§ WORK REQUEST:
Locate the line that contains "Task: View next week's bookings". Print it and every subsequent line through the final line of the records, exactly and only those.

Pixel coordinate grounding data
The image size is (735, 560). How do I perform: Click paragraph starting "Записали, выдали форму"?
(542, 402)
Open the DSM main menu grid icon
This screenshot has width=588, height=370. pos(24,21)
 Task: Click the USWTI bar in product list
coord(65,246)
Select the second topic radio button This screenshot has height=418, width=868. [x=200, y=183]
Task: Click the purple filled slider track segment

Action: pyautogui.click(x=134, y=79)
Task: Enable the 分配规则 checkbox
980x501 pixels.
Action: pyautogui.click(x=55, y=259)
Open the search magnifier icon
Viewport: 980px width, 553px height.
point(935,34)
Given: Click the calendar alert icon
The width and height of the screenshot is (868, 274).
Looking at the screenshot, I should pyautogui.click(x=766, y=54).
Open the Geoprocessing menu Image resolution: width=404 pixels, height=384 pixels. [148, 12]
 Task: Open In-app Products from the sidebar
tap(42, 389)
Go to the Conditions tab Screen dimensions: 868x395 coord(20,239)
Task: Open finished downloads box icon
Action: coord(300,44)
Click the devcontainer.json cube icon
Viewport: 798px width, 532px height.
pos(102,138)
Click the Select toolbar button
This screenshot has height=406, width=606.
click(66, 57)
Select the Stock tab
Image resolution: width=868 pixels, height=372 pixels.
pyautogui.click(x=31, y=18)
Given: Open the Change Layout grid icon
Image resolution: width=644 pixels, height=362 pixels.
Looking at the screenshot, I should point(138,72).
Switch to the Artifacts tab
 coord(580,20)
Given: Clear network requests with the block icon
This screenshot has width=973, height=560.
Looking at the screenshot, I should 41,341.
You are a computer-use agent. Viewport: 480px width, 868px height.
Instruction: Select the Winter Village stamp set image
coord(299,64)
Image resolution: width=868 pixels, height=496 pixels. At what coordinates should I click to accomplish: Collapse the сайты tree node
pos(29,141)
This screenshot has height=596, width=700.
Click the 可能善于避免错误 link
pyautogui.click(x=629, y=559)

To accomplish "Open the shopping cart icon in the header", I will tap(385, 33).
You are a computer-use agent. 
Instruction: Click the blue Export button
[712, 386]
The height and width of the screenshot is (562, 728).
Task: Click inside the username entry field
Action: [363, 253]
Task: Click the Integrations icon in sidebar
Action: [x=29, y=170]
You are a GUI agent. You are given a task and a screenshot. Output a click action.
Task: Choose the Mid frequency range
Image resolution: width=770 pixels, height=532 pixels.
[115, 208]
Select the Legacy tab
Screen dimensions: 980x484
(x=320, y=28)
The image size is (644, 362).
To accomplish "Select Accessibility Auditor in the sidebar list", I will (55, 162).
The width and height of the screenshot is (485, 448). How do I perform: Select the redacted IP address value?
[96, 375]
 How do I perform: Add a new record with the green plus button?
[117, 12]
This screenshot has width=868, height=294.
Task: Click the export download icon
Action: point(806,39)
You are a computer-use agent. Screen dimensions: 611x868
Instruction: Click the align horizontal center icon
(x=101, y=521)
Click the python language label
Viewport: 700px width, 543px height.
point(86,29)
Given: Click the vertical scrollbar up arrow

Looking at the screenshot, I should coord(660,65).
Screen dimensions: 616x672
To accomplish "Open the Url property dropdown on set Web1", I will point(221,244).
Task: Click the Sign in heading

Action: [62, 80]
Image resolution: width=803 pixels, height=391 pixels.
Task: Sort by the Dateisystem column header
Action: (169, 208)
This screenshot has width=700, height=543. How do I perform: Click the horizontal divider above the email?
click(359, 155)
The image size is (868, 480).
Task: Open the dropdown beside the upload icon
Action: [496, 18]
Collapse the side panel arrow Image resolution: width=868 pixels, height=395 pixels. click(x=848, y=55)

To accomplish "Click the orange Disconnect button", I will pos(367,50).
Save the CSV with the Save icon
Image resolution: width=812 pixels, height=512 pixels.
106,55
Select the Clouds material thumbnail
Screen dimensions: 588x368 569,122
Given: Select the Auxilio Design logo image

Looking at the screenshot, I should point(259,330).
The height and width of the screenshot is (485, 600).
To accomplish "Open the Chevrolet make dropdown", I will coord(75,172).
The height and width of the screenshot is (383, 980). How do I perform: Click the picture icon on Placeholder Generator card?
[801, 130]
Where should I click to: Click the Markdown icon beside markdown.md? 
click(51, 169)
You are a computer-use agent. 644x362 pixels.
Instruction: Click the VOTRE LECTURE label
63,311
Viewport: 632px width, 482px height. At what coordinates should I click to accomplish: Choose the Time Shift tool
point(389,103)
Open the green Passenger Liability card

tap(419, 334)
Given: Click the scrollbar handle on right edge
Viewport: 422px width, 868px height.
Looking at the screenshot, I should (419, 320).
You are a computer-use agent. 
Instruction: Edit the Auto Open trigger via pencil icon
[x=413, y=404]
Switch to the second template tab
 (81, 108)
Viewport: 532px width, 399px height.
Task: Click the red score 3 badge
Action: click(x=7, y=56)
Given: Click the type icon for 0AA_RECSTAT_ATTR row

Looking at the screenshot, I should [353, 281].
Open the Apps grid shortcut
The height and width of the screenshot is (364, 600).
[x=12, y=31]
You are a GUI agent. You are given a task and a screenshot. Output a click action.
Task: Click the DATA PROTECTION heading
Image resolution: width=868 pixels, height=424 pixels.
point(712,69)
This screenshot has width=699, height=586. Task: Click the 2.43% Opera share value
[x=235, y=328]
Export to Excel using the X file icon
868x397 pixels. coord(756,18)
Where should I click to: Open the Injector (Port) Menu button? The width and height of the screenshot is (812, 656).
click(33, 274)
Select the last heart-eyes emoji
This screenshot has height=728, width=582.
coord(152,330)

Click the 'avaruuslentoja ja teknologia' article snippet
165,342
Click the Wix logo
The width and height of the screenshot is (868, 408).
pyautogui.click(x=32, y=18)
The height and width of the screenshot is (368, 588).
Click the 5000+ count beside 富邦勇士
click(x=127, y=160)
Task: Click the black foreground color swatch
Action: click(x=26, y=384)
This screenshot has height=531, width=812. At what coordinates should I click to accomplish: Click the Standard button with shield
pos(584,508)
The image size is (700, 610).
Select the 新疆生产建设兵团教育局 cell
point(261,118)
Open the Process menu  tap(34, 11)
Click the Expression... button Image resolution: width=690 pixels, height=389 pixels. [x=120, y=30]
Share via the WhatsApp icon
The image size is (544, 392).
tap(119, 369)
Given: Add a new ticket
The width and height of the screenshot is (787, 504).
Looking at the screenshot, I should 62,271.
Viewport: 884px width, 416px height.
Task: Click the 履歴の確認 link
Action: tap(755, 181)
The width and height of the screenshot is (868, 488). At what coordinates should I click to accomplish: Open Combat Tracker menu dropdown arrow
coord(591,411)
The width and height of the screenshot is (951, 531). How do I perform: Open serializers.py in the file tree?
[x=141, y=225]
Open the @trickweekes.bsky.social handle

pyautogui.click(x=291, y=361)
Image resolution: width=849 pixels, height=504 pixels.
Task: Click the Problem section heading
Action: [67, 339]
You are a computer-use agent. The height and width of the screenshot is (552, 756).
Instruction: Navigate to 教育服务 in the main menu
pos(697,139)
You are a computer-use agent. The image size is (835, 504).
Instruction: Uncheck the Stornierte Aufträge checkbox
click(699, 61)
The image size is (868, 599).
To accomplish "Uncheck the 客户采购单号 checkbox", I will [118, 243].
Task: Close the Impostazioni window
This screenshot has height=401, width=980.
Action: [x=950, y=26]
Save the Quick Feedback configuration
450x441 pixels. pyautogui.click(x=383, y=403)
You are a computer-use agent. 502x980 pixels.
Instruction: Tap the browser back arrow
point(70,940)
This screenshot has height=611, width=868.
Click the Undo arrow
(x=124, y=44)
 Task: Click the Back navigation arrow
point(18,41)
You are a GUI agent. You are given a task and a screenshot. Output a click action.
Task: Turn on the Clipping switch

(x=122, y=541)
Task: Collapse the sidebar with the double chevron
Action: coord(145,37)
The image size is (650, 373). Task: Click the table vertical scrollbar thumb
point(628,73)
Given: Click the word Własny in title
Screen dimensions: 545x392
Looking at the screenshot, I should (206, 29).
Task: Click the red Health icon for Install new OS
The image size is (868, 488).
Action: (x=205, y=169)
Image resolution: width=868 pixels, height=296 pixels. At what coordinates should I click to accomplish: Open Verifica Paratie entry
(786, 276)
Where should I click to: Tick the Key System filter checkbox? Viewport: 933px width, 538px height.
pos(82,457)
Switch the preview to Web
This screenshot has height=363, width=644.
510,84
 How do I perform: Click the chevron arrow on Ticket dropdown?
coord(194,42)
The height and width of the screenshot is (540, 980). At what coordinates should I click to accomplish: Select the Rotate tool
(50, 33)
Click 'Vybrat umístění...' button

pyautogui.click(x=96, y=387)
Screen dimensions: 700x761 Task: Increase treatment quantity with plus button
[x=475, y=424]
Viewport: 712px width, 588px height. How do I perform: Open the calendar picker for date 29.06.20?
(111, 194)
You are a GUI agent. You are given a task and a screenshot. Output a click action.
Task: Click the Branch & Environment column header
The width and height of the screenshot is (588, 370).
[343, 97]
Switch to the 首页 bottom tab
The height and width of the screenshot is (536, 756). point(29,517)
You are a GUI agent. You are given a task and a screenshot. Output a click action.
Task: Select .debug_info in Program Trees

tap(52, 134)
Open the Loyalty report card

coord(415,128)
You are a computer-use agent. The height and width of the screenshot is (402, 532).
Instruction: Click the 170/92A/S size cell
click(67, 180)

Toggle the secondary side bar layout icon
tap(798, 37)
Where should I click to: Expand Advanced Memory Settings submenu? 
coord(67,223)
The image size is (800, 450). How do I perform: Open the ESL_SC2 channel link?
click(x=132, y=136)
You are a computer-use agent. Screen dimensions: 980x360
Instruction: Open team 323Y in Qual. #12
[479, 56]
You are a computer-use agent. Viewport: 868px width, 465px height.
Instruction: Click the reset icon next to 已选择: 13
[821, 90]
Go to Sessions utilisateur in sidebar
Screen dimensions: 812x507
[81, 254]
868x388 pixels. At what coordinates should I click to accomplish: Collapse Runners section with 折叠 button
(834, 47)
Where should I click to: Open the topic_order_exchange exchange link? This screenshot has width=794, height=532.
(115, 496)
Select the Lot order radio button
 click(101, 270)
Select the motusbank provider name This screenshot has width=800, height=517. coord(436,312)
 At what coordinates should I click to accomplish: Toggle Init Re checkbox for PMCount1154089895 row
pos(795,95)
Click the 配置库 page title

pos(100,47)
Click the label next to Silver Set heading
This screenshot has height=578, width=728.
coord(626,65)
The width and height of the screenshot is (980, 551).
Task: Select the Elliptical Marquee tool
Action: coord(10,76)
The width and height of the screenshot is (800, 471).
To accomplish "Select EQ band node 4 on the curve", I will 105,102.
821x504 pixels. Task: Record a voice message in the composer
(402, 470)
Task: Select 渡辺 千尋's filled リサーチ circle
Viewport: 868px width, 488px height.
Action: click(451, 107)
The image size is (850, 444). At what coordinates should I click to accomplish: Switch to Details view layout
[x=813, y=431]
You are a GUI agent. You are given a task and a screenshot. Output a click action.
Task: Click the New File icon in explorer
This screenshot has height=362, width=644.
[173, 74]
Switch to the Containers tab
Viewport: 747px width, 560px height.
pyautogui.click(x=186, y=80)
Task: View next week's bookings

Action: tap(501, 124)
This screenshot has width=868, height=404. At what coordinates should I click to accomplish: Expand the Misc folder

§ WRITTEN ANSWER:
Task: View next week's bookings

Action: tap(501, 124)
This screenshot has width=868, height=404. At what coordinates should I click to accomplish: Expand the Misc folder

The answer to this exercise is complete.